We will searching for stationary points, qualifying then as local maxima/minima.
First we will transform the maxima/minima with inequality restrictions into an equivalent maxima/minima problem but now with equality restrictions.
To do that we will introduce the so called slack variables #s_1# and #s_2# such that the problem will read.

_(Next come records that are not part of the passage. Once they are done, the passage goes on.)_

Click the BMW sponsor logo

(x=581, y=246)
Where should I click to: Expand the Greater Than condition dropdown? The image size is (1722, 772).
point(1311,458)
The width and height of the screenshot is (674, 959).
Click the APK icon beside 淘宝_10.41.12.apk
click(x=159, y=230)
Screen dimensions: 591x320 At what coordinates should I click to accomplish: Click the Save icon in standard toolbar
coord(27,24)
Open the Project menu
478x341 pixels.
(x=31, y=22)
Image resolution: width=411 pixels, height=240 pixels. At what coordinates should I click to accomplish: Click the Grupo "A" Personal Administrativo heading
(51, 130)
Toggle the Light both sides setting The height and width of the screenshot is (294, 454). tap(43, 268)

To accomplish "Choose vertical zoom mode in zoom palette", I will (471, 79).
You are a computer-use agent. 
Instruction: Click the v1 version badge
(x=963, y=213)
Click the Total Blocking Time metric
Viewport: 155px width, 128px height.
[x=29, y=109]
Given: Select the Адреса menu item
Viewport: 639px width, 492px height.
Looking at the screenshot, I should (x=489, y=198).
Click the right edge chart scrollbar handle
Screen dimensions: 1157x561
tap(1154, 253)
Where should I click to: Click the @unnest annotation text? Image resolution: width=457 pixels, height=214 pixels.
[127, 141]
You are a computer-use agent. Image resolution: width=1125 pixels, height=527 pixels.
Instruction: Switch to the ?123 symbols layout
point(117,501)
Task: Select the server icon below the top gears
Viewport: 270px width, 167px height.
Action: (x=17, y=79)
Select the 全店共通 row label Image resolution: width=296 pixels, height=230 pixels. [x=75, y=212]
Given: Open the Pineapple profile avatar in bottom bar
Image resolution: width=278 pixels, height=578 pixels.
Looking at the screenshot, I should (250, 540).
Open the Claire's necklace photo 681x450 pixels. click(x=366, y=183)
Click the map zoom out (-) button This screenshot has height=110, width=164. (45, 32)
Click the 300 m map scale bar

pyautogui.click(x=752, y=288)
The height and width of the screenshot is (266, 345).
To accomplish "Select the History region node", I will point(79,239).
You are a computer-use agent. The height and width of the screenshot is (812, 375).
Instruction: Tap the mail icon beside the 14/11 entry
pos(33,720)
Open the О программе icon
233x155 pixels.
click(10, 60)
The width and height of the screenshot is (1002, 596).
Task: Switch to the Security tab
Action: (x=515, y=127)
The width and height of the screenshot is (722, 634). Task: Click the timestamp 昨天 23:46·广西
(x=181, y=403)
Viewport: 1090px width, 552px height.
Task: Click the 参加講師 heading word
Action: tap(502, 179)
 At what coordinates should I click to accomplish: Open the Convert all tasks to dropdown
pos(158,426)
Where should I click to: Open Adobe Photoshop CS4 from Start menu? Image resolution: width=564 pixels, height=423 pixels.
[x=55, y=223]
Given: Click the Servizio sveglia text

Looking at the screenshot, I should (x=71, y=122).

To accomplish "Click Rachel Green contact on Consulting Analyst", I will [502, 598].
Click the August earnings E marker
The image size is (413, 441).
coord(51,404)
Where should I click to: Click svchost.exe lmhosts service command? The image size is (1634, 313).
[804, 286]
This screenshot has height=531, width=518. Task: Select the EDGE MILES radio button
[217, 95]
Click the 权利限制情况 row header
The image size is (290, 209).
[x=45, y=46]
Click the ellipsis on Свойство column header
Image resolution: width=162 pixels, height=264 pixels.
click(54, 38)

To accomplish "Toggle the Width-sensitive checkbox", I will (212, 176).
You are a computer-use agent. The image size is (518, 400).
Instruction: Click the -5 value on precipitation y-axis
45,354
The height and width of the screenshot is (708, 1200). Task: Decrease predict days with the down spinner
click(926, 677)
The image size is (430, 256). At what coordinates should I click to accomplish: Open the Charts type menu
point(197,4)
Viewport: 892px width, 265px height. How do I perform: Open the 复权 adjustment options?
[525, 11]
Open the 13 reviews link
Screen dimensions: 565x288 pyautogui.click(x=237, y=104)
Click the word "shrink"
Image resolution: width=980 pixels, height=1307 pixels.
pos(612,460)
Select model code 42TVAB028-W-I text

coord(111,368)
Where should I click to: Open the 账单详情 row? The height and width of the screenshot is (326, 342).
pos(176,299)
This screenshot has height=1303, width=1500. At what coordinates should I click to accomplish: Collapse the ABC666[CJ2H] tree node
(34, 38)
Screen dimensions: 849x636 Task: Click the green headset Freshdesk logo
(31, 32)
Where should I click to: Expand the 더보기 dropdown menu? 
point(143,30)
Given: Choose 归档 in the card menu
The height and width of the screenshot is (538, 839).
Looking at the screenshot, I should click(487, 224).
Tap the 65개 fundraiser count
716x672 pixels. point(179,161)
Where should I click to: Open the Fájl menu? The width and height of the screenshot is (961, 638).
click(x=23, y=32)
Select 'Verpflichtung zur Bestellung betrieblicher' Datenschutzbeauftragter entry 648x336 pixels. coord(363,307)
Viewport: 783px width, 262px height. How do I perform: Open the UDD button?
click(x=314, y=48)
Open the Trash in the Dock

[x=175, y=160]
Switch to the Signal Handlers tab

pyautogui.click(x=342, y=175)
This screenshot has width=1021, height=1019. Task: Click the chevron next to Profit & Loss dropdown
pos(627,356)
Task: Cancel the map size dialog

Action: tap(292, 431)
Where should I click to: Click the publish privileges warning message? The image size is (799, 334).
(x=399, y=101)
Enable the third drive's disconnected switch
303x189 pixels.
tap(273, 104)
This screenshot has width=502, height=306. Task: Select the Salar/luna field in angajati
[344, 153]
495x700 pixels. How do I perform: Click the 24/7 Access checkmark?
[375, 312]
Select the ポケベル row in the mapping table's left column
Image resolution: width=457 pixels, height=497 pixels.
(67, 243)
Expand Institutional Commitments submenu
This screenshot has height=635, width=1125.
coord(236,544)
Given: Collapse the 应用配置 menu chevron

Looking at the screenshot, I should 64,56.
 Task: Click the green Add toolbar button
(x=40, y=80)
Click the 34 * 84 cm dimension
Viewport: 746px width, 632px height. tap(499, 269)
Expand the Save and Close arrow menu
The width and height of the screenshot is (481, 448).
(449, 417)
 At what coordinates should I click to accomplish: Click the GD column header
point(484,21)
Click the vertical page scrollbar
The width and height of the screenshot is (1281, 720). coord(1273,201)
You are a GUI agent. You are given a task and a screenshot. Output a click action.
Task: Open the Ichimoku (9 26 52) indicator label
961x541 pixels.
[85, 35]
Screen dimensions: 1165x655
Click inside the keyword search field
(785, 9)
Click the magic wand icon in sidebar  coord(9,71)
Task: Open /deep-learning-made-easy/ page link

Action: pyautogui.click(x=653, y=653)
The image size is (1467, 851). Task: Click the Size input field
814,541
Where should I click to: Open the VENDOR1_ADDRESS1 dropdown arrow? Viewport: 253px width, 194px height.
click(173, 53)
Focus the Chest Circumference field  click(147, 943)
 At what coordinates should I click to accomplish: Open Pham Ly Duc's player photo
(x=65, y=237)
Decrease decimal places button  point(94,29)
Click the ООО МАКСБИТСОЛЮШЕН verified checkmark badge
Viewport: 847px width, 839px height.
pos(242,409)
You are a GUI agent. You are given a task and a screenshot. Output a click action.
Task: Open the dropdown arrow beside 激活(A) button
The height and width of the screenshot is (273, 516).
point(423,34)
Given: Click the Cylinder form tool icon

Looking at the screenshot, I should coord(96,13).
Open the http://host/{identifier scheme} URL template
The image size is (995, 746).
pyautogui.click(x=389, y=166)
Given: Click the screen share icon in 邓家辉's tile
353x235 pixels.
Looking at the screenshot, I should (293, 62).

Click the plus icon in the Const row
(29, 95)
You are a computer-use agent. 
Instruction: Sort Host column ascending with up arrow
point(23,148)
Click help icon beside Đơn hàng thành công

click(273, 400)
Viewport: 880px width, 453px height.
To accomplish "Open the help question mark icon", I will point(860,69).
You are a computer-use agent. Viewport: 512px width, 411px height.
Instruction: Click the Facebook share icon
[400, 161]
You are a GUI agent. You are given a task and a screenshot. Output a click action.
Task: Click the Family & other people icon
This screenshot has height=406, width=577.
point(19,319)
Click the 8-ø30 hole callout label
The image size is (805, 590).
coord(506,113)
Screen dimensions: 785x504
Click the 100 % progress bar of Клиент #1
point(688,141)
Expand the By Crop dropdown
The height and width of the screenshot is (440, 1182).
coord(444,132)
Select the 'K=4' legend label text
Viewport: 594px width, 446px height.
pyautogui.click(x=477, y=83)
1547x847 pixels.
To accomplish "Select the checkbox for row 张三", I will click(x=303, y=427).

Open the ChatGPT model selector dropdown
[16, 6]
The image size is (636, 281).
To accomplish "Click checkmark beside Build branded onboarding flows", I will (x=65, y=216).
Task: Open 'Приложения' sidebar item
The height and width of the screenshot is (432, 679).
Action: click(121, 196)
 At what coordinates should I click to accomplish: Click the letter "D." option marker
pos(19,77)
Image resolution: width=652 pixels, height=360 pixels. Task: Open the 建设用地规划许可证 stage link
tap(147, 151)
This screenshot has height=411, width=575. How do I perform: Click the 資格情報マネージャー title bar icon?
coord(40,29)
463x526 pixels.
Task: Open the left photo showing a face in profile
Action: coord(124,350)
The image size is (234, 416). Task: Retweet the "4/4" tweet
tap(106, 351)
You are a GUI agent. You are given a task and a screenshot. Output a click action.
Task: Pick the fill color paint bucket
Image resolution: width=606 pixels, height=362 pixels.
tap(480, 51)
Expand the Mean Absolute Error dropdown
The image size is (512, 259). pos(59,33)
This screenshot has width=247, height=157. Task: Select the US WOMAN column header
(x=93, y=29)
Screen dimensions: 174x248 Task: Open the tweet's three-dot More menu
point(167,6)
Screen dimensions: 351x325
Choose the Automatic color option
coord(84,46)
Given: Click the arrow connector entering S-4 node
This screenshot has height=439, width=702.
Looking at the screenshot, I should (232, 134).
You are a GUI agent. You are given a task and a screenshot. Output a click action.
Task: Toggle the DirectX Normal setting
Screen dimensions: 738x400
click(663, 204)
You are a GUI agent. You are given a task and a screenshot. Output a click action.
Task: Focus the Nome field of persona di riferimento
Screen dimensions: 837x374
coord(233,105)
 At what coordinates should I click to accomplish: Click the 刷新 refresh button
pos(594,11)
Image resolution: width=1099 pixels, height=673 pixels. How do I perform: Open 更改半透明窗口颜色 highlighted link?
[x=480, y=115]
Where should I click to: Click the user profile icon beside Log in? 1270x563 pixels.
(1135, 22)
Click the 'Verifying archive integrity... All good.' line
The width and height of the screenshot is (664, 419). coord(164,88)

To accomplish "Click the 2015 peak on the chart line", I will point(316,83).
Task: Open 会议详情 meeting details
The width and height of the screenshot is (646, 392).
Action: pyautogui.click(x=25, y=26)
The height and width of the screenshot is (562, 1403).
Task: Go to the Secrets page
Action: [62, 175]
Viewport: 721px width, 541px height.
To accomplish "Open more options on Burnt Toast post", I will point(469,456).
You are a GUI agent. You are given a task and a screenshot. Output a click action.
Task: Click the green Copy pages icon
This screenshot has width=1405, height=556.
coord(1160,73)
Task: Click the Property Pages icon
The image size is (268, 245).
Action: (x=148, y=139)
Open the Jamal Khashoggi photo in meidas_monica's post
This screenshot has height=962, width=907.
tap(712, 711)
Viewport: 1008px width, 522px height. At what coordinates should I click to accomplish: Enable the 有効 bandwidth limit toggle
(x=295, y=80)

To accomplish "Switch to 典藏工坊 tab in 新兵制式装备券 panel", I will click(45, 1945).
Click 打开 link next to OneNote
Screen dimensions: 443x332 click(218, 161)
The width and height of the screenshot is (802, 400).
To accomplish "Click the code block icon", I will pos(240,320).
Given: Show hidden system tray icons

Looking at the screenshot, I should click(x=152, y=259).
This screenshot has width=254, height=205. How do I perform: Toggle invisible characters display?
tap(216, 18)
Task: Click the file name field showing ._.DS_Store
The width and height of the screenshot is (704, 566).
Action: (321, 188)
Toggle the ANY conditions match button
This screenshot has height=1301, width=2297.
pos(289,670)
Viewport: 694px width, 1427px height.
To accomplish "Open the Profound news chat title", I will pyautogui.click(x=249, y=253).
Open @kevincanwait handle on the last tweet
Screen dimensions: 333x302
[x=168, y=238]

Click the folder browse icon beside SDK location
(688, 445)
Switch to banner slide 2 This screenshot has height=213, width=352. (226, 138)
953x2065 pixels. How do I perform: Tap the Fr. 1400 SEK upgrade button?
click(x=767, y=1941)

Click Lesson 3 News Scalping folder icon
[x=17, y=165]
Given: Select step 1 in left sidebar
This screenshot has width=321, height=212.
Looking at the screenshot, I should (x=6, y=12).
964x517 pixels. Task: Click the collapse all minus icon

Maximize/minimize #f(x,y) = x e^x - y#
constrained to
#{
(g_1(x,y,s_1)=x - y - s_1^2=0),
(g_2(x,y,s_2)=x - y + s_2^2 - 1=0)
:}#
The lagrangian is given by
#L(x,y,s_1,s_2,lambda_1,lambda_2) = f(x,y)+lambda_1 g_1(x,y,s_1)+lambda_2g_2(x,y,s_2)#
The condition for stationary points is
#grad L(x,y,s_1,s_2,lambda_1,lambda_2)=vec 0#
so we get the conditions
#{
(e^x + lambda_1 + lambda_2 + e^x x = 0),
( -1 - lambda_1 - lambda_2 = 0),
(-s_1^2 + x - y = 0),
( -2 lambda_1 s_1 = 0),
( -1 + s_2^2 + x - y = 0),
( 2 lambda_2 s_2 = 0)
:}#
Solving for #{x,y,s_1,s_2,lambda_1,lambda_2}# we have
#{(x =0, y = -1, lambda_1 = 0., s_1 = 1,
lambda_2 = -1, s_2 = 0.), (x = 0, y = 0, lambda_1 =-1., s_1 = 0, lambda_2 = 0,
s_2 = 1.)
:}#
so we have two points #p_1={0,-1}# and #p_2 = {0,0}#
Point #p_1# activates restriction #g_2(x,y,0) = 0,{lambda_2 ne 0, s_2 = 0}# and point #p_2# activates restriction #g_1(x,y,0)=0,{lambda_1 ne 0, s_1 = 0}#
#p_1# is qualified with #f_{g_2}(x) =1 + (e^x-1) x#
and
#p_2# is qualified with #f_{g_1}(x) = (e^x-1) x#
Computing
#d/(dx)(f_{g_2}(0)) = 0#
and
#d^2/(dx^2)(f_{g_2}(0)) = 2#
we conclude that #p_1# local minimum point.
Analogously for #p_2#
#d/(dx)(f_{g_1}(0)) = 0#
and
#d^2/(dx^2)(f_{g_1}(0)) = 2#
so #p_1,p_2# are local minima points